Indika is one of the strangest games that I’ve ever played, but I mean that in the BEST way possible. I absolutely loved playing it and don’t think I’ll be forgetting my experience with the titular nun for a long, long time…

Check out some screenshots down below:

Taking place in Russia in the early 19th century, Indika puts players in the role of the young nun of the same name, though she’s a little bit… different to the other nuns at the Covent, so much so that they share a sense of disdain towards her. It’s something she is aware of, and as she completes the menial tasks given to her to keep her out of the way (but that somehow get her in peculiar situations), she’ll share her thoughts on everything that’s going on around her. The only thing is, her thoughts can be VERY dark, and with the devil himself always near, the world and her perception of it is never quite ‘normal’.

It’s hard to talk about the storytelling of Indika because I really don’t want to give anything away. This is very much a narrative-driven experience, with it even taking a ‘walking simulator’ approach at times with how it delivers each story beat. I will note that it explores multiple themes though, with religion being the most prevalent but also complemented by things such as free-will, the fear of isolation, the power of evil, and so forth. Honestly? I found myself completely absorbed in it all, with the reveal of even the smallest of details drawing me more and more into Indika’s surreal world. Again, I don’t want to reveal too much about the storytelling, but it’s undoubtedly the highlight of this very unique experience.

“There were definitely sequences throughout Indika’s roughly five-hour playtime that left my jaw dropped as I wondered what the hell was even going on, but, looking back, I think they were my favourite moments.”

When it comes to the gameplay, as mentioned, Indika can feel like a bit of walking simulator with its focus on following a linear path and seeing the story unfold. That’s not to say that there won’t be plenty of moments of interactivity along the way though, with players not only able to take a more detailed look around their surroundings but also finding themselves in puzzling moments where they’ll have to unravel a problem to progress. None are especially difficult, but in a game that takes a slower pace as it focuses on the narrative, it’s always refreshing when you find some sort of obstacle in your path. The puzzles often lean into the more unique aspects of the game too, especially when the devil gets involved, but that’s better for the player to discover themselves.

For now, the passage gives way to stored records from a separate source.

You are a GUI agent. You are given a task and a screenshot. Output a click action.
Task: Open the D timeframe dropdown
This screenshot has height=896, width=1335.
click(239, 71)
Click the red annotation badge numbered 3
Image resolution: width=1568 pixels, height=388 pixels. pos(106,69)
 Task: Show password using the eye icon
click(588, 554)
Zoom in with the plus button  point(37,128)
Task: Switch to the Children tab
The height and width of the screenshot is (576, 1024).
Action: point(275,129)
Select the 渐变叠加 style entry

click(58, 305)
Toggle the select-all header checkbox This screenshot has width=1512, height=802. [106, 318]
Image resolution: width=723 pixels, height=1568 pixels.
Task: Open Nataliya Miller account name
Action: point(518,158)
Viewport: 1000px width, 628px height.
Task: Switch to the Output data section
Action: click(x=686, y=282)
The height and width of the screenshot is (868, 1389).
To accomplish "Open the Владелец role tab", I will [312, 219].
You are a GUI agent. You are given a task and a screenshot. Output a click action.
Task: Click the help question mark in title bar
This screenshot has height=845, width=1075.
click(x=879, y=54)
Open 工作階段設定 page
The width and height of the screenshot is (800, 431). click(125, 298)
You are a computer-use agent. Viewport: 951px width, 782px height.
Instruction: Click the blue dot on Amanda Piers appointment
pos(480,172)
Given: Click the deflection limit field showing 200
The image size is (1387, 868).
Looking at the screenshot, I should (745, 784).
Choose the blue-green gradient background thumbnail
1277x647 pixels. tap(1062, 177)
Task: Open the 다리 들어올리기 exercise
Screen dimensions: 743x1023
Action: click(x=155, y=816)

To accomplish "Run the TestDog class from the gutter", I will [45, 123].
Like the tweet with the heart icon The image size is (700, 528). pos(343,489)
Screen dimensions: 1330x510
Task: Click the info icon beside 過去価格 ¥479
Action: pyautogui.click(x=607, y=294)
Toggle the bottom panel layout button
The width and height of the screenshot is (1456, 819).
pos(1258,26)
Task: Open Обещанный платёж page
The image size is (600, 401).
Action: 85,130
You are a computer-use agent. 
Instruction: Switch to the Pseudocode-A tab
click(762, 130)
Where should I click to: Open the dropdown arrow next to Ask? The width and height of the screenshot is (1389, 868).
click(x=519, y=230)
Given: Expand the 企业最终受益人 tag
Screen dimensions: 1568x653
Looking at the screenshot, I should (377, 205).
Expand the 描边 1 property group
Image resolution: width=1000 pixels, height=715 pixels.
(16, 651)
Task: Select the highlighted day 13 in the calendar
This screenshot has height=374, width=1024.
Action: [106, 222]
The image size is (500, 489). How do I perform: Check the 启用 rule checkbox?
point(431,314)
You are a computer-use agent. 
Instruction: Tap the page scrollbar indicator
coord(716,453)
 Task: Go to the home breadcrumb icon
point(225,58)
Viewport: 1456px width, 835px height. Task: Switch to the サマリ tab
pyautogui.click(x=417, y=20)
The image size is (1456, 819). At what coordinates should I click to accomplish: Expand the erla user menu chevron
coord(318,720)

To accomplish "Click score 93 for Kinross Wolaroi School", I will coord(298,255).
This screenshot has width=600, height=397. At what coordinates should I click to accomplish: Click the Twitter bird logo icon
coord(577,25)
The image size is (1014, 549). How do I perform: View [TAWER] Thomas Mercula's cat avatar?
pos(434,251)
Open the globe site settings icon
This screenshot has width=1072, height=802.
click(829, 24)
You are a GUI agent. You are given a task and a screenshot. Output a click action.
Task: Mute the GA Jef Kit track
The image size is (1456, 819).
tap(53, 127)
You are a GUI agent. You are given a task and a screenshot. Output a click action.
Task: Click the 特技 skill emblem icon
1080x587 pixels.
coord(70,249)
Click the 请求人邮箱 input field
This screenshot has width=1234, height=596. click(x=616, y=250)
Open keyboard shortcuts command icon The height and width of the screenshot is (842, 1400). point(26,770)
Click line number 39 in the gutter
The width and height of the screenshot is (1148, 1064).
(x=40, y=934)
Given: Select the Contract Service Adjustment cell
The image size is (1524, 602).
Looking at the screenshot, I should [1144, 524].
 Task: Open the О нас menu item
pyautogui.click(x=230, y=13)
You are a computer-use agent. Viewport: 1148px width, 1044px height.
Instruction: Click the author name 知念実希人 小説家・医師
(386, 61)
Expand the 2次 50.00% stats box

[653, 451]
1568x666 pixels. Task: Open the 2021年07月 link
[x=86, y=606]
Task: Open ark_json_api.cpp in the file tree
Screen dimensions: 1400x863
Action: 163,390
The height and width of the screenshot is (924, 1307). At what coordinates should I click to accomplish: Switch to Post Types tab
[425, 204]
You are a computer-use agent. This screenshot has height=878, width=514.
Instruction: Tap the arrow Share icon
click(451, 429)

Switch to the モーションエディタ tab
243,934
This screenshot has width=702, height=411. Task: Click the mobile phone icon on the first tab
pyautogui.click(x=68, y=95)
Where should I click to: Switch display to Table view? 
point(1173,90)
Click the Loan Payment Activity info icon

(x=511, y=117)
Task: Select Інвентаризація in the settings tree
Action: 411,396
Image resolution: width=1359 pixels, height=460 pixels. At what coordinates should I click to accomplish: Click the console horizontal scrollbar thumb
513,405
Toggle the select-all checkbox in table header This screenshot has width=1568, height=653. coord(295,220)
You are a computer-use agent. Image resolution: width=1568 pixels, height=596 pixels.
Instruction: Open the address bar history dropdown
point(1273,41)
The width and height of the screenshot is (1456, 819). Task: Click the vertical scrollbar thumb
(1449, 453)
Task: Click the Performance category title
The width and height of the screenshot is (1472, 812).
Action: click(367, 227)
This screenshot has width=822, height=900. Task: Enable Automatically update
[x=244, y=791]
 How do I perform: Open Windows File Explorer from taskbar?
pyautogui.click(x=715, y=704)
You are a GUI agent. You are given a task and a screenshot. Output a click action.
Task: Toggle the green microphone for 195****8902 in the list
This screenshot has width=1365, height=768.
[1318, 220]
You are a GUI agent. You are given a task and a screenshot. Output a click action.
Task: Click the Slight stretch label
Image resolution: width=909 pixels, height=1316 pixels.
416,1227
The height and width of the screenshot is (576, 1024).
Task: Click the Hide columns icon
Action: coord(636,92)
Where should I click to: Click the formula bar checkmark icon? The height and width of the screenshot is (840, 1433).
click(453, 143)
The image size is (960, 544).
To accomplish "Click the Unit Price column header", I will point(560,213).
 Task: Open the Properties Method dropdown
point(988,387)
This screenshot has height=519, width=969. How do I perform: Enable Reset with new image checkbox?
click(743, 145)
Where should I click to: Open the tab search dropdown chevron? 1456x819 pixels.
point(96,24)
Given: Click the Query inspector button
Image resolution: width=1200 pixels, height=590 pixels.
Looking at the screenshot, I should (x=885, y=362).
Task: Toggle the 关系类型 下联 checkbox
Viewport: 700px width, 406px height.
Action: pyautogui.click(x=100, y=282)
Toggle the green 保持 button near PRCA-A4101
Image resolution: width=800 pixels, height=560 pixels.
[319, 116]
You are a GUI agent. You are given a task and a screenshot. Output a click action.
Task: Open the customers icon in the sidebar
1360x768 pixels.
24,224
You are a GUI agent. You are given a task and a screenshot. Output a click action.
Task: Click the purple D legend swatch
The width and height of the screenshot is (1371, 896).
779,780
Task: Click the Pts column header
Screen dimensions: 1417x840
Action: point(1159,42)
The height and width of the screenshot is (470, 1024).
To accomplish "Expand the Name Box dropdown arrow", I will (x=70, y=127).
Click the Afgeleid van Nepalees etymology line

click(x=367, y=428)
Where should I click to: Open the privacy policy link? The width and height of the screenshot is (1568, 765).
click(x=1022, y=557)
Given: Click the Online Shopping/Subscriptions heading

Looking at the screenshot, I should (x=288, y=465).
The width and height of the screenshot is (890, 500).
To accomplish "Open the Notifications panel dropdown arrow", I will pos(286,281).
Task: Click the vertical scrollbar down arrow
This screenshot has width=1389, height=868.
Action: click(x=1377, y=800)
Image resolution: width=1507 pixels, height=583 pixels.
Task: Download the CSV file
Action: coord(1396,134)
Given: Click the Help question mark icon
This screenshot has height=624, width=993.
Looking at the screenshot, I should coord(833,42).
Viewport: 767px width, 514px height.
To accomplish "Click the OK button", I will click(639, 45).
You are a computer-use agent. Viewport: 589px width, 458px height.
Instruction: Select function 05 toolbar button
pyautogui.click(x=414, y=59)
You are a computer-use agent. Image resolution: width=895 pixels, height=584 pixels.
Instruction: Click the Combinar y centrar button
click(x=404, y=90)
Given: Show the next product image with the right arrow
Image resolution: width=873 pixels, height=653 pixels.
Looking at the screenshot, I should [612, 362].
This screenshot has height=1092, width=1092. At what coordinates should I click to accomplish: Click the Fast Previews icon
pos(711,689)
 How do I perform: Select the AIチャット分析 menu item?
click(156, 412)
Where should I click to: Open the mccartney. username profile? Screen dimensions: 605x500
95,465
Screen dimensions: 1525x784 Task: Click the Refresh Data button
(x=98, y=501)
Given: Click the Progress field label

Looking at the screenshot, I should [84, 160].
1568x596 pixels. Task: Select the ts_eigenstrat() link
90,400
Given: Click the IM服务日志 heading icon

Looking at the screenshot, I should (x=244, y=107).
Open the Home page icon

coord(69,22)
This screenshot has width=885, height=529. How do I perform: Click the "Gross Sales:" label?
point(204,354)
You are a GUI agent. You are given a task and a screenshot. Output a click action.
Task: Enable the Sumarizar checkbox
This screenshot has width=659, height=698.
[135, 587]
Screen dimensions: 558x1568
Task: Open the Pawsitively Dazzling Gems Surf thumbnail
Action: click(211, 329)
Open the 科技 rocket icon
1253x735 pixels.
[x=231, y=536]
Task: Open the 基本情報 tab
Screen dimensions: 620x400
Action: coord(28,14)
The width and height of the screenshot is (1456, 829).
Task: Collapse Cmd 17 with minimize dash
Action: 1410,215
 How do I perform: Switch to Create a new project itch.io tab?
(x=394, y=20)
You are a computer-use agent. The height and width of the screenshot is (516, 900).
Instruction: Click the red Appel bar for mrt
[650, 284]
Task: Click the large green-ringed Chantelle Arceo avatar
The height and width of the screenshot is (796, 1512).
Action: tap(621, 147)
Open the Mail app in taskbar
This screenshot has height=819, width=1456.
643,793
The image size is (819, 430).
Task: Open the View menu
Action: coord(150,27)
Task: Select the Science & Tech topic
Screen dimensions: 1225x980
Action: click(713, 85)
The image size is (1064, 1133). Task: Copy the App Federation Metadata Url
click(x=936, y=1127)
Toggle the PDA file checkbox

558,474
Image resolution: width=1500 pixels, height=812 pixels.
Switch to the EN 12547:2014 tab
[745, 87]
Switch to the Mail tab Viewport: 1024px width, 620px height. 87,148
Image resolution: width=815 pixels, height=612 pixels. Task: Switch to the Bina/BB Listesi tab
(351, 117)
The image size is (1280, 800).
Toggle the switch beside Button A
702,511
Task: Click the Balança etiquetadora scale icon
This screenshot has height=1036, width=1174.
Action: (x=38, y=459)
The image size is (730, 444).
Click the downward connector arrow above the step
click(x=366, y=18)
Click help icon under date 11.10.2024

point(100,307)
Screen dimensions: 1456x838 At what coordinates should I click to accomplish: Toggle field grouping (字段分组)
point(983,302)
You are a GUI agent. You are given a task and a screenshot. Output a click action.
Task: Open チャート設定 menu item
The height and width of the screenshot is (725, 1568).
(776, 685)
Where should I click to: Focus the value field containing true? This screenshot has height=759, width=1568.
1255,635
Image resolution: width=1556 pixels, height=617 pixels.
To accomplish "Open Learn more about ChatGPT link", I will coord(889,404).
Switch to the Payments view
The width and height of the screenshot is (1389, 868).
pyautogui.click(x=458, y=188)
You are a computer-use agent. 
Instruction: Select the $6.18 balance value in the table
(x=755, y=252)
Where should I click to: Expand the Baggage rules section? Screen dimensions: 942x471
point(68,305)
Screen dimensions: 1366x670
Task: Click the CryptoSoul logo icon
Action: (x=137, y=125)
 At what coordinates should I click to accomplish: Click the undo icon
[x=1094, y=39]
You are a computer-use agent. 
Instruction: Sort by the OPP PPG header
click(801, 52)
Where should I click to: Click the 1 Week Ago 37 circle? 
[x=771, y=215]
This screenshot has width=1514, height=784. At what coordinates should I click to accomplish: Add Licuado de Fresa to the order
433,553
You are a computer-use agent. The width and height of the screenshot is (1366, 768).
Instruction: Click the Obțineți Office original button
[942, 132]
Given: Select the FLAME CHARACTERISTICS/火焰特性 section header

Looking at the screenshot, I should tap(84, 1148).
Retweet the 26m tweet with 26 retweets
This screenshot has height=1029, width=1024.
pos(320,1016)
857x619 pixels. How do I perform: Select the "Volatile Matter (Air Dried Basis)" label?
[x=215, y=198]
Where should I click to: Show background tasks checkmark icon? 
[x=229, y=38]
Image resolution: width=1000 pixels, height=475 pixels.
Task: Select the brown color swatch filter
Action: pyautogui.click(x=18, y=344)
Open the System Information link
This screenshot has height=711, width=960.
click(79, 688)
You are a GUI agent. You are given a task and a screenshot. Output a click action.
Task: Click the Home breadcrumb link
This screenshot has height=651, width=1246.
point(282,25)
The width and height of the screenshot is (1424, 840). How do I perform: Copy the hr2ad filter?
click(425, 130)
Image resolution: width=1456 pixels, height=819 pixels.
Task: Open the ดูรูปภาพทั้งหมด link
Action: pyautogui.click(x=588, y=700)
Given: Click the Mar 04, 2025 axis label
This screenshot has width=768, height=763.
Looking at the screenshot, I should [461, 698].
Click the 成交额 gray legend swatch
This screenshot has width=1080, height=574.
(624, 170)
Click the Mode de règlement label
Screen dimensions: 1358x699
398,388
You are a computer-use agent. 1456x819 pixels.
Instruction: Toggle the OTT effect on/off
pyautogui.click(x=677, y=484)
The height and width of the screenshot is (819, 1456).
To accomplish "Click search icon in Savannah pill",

One of the greatest strengths of the experience lies with its unpredictability. Whilst this is most predominant with the storytelling and how Indika explores a plethora of themes in a uniquely dark manner, there were also moments across the gameplay that caught me off-guard. For example, given the slower pace of the game, I didn’t expect to find myself in a chase sequence with a monstrous dog, but there we go. The game also veers from its photo-realistic presentation to an old-school 2D platformer at times too, which is bizarre given the context of the adventure, but somehow fits in PERFECTLY. It delivers plenty of moments that’ll surprise the player, and whilst I won’t spoil anymore of them here, I’d definitely suggest keeping a close eye on everything that’s going on in order to pick up on every little detail in the world.

Check out some screenshots down below:

Oh, and the skill tree and points you seem to be earning in the game? They were expertly delivered to feel befitting of the oddities that Indika continually delivers. It’s so self-aware of the unique experience that it offers that it’s easy to simply get on-board with it and simply enjoy the ride. It reminded me of Alan Wake II in some ways, which was another game that did leave me feeling a little baffled at times, but did so in a suspenseful and clever way that left me all the more absorbed in the experience. There were definitely sequences throughout Indika’s roughly five-hour playtime that left my jaw dropped as I wondered what the hell was even going on, but, looking back, I think they were my favourite moments. It certainly left me with plenty of questions by the time I was finished, but more than anything, I’m excited to go through all over again just to try and pick up on anything I might have missed.

I can’t end this review without mentioning the visuals, which were simply outstanding. The character models are outright insane at times, with Indika featuring some of the best facial details that I’ve seen in ANY game. The environments looked fantastic too, with the snowy 19th century Russia setting bringing with it some marvellous architecture that is a treat to explore. And when the game takes you to one of its more… ‘unreal’ environments? It’s fantastic. It is worth noting that I did come across a few little visual issues here and there (mostly caused by some animations freezing and the camera glitching out), but Indika is otherwise a gorgeous game.

Indika Review

Indika is uniquely brilliant in its own peculiar way, with the bizarre yet enthralling narrative unlike any that I’ve seen in a game before. It’s suspenseful, thought-provoking, and bizarre in equal measure, yet it had me utterly enthralled from start to end. It looks absolutely gorgeous too, and whilst the slower pace of the gameplay won’t be for everyone, it has enough ideas on show with its interactivity and puzzling to keep players engaged.

It’s just a compelling experience that I adored being a part of. I don’t want to give too much about Indika away because its constant surprises are one of its greatest strengths, but believe me, you wouldn’t have played anything quite like this before.